I believe that VR will fail for the same reasons blockchain has failed to
reach critical mass, there's just no overwhelming pain it solves, it's nice to
have but great majority of people still do not appreciate having a bright
screen inches away from your eyes and the hardware while it will certainly get
better, may be addressing immersion the wrong way.

A truly game breaking VR device is one that would not require strapping screen
to your face, we will see what's out there on the market but it's still very
much too early to say whether it's going to have the legs it needs to reach
critical mass.

I could be totally wrong and we might end up staring into empty spaces on the
Skytrain with people manipulating VR objects with wild hand movements. Sort of
the same shift in how smartphones have made people hunched over a small screen
or talking to the air with earphones with microphones.

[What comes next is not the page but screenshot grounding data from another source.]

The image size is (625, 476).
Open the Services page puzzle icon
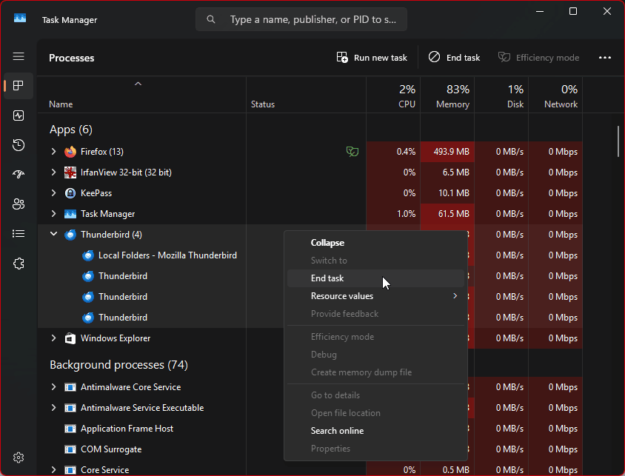[x=19, y=264]
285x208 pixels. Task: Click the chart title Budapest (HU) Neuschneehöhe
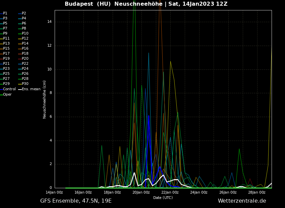pos(146,4)
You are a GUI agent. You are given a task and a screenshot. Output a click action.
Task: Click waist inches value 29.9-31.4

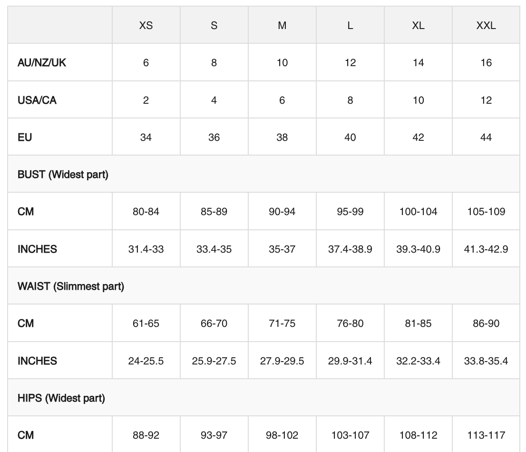tap(350, 361)
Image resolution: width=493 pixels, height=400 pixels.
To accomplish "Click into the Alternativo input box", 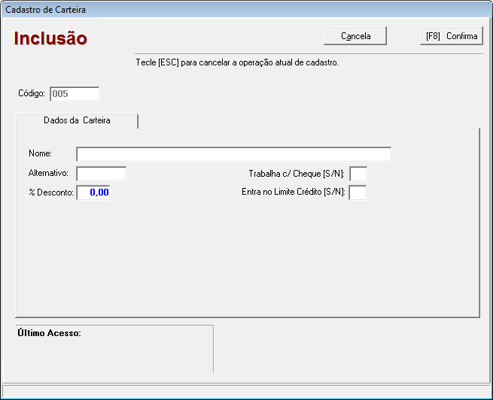I will click(102, 174).
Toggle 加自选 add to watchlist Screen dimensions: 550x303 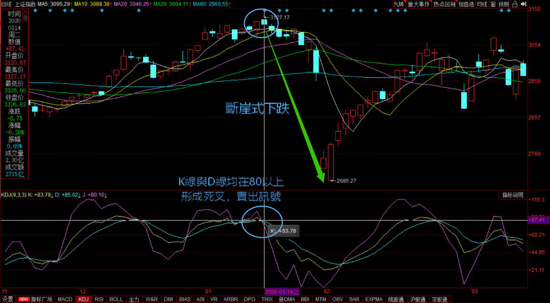click(467, 4)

I believe agumented reality is a much more subtle and gradual adoption where
it won't require a powerful device but with gentle gestures or possibly even
reading your mind's will to issue commands without having to deal with a touch
screen. The Google glass is great but I think the killer app would be
something you can install on your prescription glasses that projects layered
UI and makes it "smart". We would be living in a self organized surveillance
state where it's no longer necessary for a government to keep track of
everything but peer based apps that shames socially negative behavior and the
fear of such reprisals will be at a far far higher level than we have today.

We are living in a time where every new critical mass technology (ex.
facebook) are essentially "cigarettes", widely accepted and normalized but not
fully understanding it's consequences.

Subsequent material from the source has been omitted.